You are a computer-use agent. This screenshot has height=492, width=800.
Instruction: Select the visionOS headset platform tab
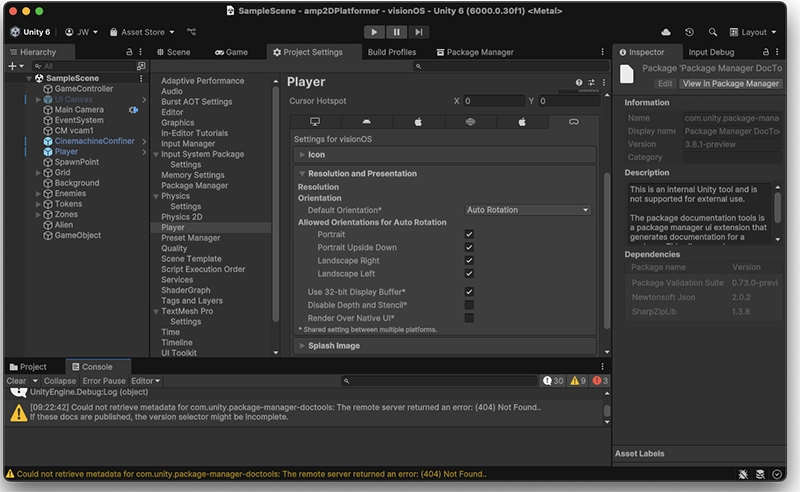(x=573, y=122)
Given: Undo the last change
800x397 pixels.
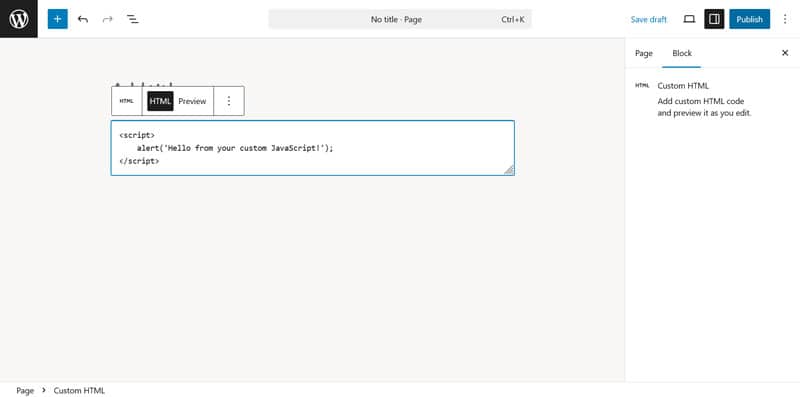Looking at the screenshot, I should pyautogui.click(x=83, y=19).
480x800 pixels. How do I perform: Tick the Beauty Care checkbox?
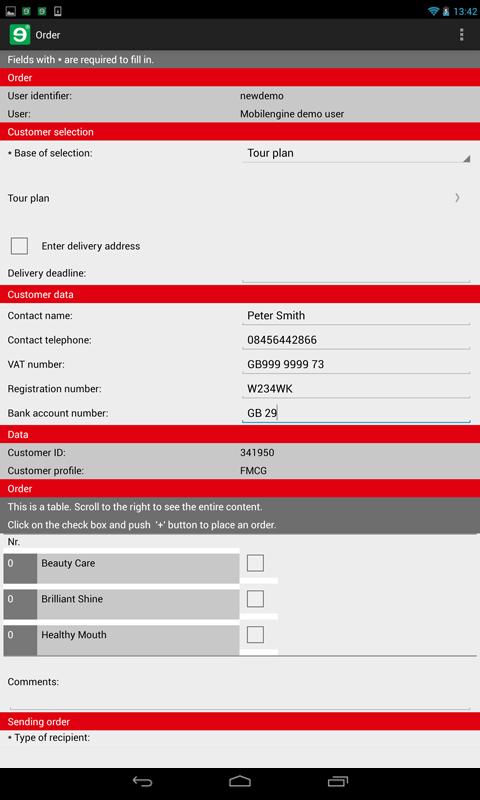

━━━━━━

Exercise goal: Lay out each line of the items above as a Markdown table with two columns, Row and Line, numbering the rows and skipping blank lines. Leave out the pictures.

Output of the exercise:
| Row | Line |
|---|---|
| 1 | You are a computer-use agent. This screenshot has height=492, width=800. |
| 2 | Instruction: Select the visionOS headset platform tab |
| 3 | (x=573, y=122) |
| 4 | Given: Undo the last change |
| 5 | 800x397 pixels. |
| 6 | Looking at the screenshot, I should pyautogui.click(x=83, y=19). |
| 7 | 480x800 pixels. How do I perform: Tick the Beauty Care checkbox? |